Go through the listing below and return each line that includes "Dashboard".

Given records –
────────────────
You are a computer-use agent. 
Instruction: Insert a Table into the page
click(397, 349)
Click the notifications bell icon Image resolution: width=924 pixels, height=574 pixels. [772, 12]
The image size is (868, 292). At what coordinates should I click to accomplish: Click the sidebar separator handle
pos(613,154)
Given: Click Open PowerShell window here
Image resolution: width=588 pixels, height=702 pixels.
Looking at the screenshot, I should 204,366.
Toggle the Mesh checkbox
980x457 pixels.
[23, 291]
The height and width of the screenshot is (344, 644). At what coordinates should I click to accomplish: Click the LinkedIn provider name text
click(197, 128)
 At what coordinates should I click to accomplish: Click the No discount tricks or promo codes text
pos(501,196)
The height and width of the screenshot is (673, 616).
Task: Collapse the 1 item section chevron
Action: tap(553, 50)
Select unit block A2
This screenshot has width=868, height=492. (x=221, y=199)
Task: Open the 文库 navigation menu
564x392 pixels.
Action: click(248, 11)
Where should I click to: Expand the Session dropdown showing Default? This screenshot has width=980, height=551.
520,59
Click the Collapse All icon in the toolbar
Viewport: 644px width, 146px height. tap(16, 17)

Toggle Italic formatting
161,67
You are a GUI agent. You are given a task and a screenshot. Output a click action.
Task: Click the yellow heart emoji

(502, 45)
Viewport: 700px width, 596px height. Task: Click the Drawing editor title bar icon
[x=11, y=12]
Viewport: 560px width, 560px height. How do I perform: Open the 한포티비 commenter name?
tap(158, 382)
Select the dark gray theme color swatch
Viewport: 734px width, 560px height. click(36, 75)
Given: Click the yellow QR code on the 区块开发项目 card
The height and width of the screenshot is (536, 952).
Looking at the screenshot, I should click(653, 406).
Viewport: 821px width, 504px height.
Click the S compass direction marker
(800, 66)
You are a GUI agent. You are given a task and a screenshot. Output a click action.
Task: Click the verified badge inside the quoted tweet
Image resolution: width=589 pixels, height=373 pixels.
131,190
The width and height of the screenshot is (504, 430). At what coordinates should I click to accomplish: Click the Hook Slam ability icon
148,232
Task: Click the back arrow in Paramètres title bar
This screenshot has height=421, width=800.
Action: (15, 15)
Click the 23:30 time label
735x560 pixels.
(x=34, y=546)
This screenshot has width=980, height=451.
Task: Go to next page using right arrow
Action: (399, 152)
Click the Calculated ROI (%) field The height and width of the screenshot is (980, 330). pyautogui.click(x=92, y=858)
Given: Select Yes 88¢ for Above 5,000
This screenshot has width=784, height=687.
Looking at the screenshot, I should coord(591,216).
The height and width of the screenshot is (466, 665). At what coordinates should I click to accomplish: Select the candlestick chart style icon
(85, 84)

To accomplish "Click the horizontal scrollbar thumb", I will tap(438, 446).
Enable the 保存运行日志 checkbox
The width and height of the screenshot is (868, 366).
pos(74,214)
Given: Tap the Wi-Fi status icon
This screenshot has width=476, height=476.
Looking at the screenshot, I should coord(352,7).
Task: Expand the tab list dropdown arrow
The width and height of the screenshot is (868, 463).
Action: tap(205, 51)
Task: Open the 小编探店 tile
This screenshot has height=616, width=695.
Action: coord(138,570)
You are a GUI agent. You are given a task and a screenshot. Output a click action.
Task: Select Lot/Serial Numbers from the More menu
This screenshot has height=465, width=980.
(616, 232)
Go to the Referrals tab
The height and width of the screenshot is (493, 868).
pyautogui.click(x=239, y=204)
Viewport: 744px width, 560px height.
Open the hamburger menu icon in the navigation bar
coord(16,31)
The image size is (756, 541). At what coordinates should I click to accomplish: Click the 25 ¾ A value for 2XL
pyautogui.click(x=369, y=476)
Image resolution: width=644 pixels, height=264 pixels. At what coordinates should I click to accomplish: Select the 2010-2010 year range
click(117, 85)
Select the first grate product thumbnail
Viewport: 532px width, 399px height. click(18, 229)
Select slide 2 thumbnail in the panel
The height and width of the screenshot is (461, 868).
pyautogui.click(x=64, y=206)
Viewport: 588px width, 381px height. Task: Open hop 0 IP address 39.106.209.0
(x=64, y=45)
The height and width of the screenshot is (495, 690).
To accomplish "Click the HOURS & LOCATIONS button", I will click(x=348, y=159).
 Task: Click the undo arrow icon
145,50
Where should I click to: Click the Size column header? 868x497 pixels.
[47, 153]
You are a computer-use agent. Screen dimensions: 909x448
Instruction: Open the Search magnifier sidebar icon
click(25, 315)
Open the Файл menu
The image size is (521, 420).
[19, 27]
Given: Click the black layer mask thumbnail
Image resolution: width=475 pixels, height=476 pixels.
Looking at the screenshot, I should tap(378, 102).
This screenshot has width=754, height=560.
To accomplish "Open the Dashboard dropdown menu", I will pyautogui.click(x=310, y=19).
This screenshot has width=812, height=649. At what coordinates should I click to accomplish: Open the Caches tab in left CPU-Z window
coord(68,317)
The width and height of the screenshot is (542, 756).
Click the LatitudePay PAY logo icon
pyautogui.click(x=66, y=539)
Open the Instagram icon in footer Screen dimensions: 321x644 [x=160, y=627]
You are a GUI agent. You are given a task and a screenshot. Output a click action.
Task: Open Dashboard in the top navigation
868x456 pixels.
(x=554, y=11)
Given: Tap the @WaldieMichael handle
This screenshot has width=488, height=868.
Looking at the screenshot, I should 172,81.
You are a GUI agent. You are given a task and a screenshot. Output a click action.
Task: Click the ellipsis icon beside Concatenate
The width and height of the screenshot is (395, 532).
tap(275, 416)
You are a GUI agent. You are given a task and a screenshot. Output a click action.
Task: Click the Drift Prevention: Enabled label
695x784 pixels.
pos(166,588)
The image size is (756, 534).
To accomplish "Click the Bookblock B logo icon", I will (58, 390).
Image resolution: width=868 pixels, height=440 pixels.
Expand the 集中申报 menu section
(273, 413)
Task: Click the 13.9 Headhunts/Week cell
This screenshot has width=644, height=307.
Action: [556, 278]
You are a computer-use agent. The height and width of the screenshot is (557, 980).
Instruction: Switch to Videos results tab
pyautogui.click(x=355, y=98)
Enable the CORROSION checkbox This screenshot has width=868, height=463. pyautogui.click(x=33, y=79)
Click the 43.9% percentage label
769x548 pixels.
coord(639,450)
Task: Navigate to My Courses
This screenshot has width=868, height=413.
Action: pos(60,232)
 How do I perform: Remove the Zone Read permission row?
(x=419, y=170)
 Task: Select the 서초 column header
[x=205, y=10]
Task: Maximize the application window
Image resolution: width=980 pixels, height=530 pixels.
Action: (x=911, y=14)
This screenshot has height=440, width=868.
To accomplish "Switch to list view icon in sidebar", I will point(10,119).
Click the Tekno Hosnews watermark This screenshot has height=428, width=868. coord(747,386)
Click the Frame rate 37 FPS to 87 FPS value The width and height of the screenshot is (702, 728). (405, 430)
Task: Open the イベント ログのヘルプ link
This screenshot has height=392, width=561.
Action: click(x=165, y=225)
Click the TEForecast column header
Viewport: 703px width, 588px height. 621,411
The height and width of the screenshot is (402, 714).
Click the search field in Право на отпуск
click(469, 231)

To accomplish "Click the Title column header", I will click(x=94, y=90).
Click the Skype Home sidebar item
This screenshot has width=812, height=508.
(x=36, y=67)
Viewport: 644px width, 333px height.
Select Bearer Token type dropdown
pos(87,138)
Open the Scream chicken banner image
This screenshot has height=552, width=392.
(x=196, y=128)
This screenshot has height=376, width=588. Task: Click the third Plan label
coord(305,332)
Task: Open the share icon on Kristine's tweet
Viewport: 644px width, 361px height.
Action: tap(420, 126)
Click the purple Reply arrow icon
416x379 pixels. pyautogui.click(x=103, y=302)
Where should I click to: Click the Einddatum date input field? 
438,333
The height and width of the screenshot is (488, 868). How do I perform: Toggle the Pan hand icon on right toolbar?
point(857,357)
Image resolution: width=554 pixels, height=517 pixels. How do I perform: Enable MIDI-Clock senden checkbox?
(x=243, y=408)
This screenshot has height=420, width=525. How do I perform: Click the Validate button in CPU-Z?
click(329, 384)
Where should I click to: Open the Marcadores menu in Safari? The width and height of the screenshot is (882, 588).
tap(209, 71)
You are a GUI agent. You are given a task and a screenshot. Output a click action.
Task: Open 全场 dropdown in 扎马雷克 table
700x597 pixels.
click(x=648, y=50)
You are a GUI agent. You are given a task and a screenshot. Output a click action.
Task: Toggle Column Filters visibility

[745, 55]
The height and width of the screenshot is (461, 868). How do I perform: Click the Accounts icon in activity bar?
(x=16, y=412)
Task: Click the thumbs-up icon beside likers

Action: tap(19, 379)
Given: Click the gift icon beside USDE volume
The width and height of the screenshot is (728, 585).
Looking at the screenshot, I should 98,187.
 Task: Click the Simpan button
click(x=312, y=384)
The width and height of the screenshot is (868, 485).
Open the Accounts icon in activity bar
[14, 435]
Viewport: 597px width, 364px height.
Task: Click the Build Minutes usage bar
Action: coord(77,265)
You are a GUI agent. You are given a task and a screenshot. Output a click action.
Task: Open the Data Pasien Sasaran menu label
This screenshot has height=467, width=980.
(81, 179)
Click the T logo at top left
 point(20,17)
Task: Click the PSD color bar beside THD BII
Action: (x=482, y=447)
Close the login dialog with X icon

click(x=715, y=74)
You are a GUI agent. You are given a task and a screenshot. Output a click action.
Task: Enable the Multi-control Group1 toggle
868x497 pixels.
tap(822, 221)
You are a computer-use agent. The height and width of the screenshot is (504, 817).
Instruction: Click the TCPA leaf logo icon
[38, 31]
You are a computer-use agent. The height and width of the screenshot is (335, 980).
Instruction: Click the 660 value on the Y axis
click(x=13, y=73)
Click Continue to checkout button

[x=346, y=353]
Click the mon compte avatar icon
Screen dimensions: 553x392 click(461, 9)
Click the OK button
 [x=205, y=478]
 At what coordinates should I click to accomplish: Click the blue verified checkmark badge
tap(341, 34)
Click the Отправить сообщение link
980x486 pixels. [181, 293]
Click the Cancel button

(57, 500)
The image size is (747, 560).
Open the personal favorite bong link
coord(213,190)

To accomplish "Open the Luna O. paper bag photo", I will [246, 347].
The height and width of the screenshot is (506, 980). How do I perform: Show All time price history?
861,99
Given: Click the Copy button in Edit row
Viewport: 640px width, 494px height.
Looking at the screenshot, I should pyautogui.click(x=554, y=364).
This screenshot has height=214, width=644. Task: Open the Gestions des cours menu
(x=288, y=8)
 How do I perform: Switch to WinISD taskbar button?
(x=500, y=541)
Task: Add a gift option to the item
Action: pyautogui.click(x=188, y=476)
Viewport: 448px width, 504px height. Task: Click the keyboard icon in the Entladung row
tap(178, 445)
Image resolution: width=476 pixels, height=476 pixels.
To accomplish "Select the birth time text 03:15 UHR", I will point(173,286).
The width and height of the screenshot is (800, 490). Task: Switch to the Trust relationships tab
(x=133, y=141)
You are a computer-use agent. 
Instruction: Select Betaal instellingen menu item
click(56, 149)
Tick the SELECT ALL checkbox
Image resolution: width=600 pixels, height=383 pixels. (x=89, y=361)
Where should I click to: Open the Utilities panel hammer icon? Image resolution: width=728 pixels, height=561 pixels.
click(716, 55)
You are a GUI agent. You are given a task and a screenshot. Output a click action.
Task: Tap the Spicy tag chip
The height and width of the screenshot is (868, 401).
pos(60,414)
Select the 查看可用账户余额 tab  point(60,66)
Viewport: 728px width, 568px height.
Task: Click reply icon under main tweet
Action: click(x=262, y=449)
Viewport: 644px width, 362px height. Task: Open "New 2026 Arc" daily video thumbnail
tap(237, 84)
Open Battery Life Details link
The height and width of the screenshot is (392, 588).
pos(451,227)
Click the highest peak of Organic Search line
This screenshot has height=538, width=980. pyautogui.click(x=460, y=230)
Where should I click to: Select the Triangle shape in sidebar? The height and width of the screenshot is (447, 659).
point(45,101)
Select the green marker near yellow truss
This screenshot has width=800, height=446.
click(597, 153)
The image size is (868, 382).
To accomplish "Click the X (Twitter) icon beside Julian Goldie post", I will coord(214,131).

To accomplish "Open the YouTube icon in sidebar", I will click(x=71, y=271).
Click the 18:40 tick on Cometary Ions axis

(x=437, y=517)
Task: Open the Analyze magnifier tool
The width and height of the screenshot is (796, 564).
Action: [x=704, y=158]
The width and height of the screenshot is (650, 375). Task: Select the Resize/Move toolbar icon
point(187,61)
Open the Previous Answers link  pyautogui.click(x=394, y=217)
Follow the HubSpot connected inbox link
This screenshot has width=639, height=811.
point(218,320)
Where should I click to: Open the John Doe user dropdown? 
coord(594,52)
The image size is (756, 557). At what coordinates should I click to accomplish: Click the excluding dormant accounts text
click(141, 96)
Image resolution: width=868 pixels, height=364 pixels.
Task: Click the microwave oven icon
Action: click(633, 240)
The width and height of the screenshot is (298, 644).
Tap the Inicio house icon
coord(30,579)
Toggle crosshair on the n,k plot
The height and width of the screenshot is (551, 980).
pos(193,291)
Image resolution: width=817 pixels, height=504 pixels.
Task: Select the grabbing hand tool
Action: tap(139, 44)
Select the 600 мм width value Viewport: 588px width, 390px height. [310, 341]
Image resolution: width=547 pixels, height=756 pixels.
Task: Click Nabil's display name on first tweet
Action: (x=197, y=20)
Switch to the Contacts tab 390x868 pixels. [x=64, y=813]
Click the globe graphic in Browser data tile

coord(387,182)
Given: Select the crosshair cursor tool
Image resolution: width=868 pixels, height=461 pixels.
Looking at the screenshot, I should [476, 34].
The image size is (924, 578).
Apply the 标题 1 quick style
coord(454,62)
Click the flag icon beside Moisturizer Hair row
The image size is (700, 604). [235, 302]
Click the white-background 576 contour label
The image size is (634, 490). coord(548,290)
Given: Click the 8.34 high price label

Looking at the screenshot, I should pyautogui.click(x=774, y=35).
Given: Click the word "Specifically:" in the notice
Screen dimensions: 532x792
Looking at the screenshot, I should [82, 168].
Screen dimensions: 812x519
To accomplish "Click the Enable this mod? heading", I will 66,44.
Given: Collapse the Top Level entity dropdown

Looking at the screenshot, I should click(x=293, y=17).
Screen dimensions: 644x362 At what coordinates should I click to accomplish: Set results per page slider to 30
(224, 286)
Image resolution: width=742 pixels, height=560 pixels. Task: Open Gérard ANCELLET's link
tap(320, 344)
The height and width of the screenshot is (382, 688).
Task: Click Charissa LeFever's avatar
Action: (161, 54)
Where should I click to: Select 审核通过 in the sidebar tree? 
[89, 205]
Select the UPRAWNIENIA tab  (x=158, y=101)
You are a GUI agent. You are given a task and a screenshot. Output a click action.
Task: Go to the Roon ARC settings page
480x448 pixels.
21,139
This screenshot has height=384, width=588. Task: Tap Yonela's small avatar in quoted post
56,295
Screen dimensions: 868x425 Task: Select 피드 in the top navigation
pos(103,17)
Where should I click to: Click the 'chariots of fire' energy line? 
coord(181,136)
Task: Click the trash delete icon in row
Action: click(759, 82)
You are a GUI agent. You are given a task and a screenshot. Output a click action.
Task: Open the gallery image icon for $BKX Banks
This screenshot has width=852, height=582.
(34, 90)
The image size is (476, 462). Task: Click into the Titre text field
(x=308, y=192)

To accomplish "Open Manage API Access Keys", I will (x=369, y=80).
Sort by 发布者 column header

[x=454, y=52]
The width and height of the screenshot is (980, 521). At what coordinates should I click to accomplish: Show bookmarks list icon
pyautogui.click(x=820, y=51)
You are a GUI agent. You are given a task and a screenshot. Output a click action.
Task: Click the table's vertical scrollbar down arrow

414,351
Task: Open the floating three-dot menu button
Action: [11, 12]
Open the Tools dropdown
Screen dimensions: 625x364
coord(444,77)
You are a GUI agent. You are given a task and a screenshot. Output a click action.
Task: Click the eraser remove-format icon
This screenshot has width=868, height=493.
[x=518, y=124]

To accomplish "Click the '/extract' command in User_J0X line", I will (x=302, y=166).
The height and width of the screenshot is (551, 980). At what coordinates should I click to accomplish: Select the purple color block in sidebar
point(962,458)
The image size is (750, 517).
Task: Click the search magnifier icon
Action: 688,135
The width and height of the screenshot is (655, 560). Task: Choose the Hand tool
────────────────
Output –
To accomplish "Open the Dashboard dropdown menu", I will pyautogui.click(x=310, y=19).
Task: Open Dashboard in the top navigation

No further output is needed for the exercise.